The final scenes of the paramedics getting Keitel into the ambulance, him holding his hand, while his girlfriend was being taken out of the car, was so weird. I’m still having some trouble figuring it out, because it seems like with most people who are in a relationship, if they get into a car accident, they’ll want to make sure that the other person is okay. There didn’t seem to be that in this case. They both seemed lost in their own world of thoughts. But I guess since they did just witness Johnny Boy being shot, and they got into a pretty nasty wreck, it’s somewhat believable that they’d still be in shock, trying to figure things out. But then I think back to the scene when the girlfriend was having that seizure, and how Keitel’s anger at Johnny Boy for not showing up seemed to outweigh his feeling of fear for her. He ended up leaving her so he could go talk to Johnny Boy.
I guess maybe that’s just the type of protagonist Charlie is. Because he was religious, he was trying to make God happy. He prayed and went to church (whether to worship or out of guilt I think is debatable (I’m going to say out of guilt)).
The other thing I really liked about the film was the music. It was amazing; it was loud and blaring and seemed to go hand in hand with what we were seeing. There are a couple of times when they’re in the bar at the beginning of the film and the music is great. Especially the scene when Johnny Boy enters, and the camera just pulls back while he walks toward the bar in slow motion. It was just really cool to watch.

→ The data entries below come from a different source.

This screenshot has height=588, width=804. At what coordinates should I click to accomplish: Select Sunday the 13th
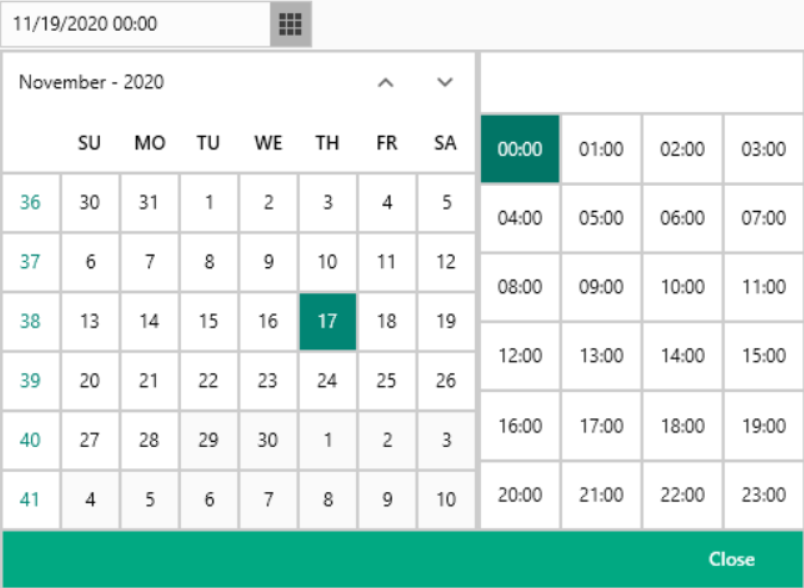[x=90, y=321]
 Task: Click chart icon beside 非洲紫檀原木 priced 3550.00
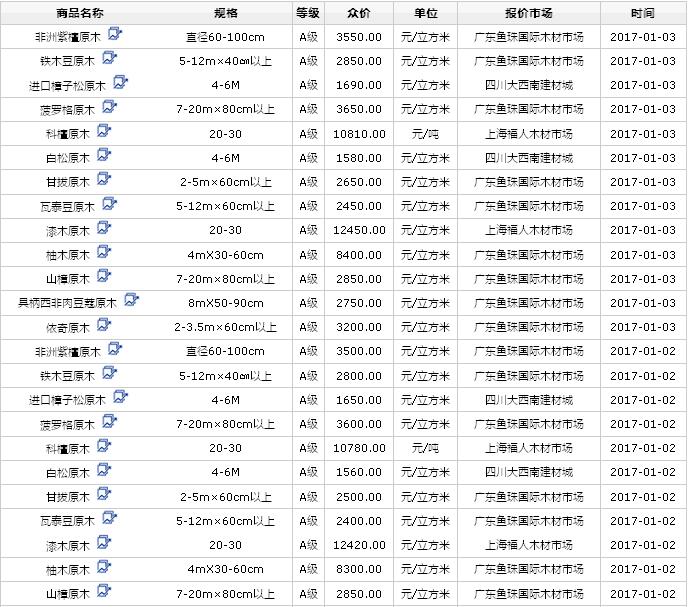pyautogui.click(x=115, y=35)
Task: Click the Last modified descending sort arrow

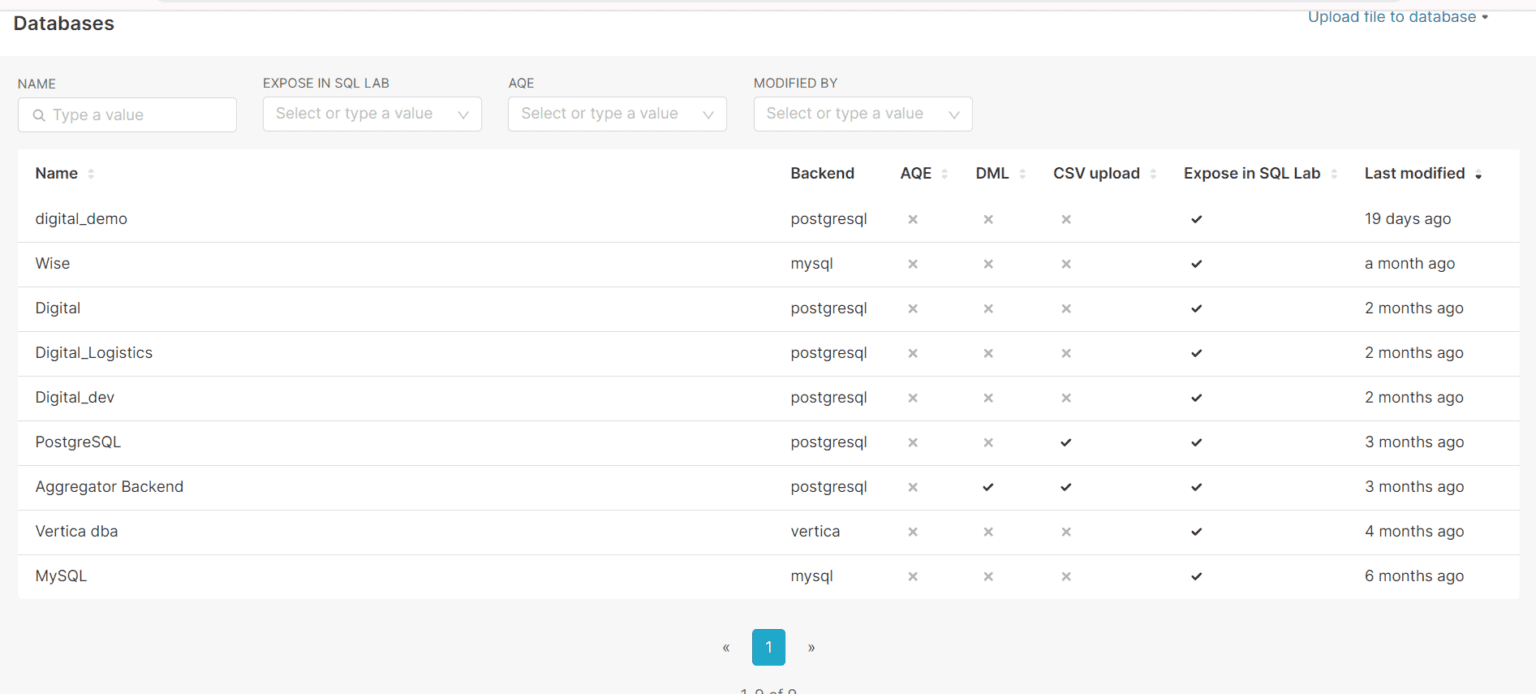Action: [x=1479, y=175]
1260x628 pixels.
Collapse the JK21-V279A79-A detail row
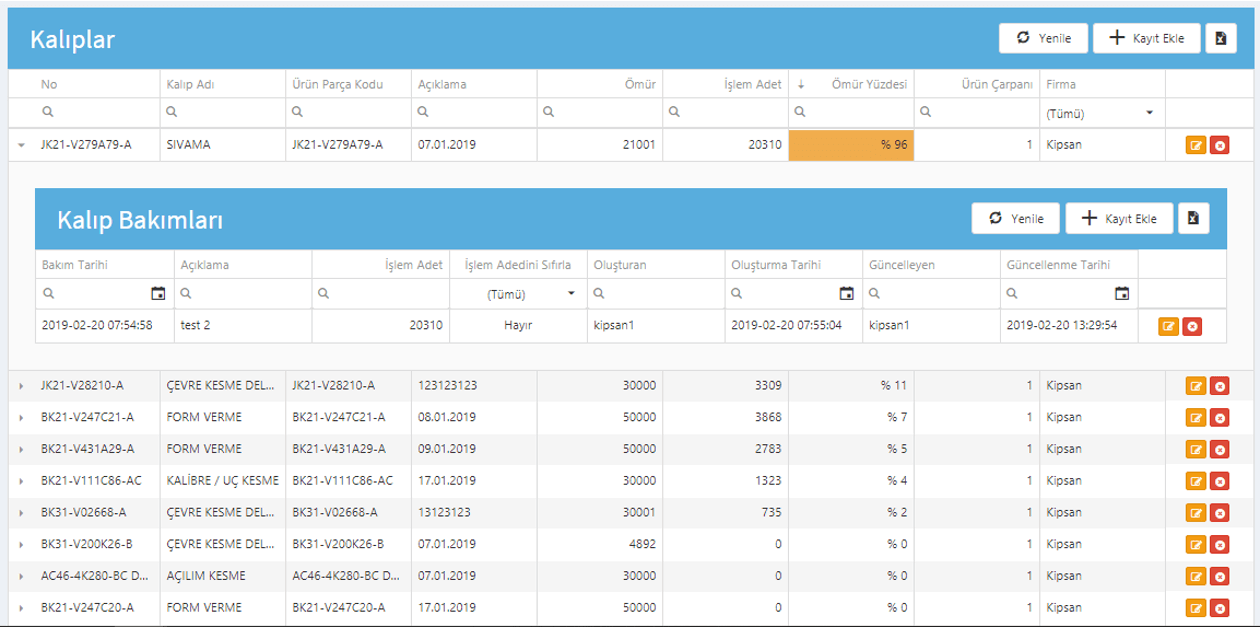point(21,145)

Overall, I thought the movie was really good, and a good film for Scorsese, too. It seemed to be very personal to him and I really feel like he was almost telling us a story about himself rather than some characters he just made up.
If it's argues that Scorsese is an auter then this is the movie that started his vision. Mean Streets is what I expected to see when I watched "Guess Who's Knocking..." For me, the thing that always defines Scorsese is his ability to disect environment with an enhanced vitality. What I saw a lot in "Guess Who..." was Scorsese writing a film that was largely about film. I showed a somewhat pretentious view, and a clear lack of life experience. Everything was romantacized. With Scorsese I expect stylized but never romantacized. Here, in Mean Streets, he is in his environment, New York City. It can be debated that no artist has spent more time and created a more vivid portrait of the heartbeat of America's most complex city.
Here the performances show imporvements too. Scorsese has always had a knack for bringing out the humanity in the world's downtrodden or disgusting people. With every single step that Deniro's character takes down that dark hole the audience tries to will him back to the surface. The film portrays Keitel's inhability to detach from the nuise that is Deniro. There is something in Keitel telling him Deniro is wrong, he is childish and he's playing with fire. But the blindsighted devotion of Keitel is something everyone knows. Our attachments to the people around us and ability to stick up for people or retract ourselves from a situation is what defines most people. For these two men, this has been their entire lives, they have known each other and they have known only this place.
This is undeniably an influence on films to come. The long rambling dialogue, the sudden violence. It's a very reactionary film, each piece of the film is reaction to a previous reaction and theme is depicted as the plot, and this is the nature of Scorsese storytelling.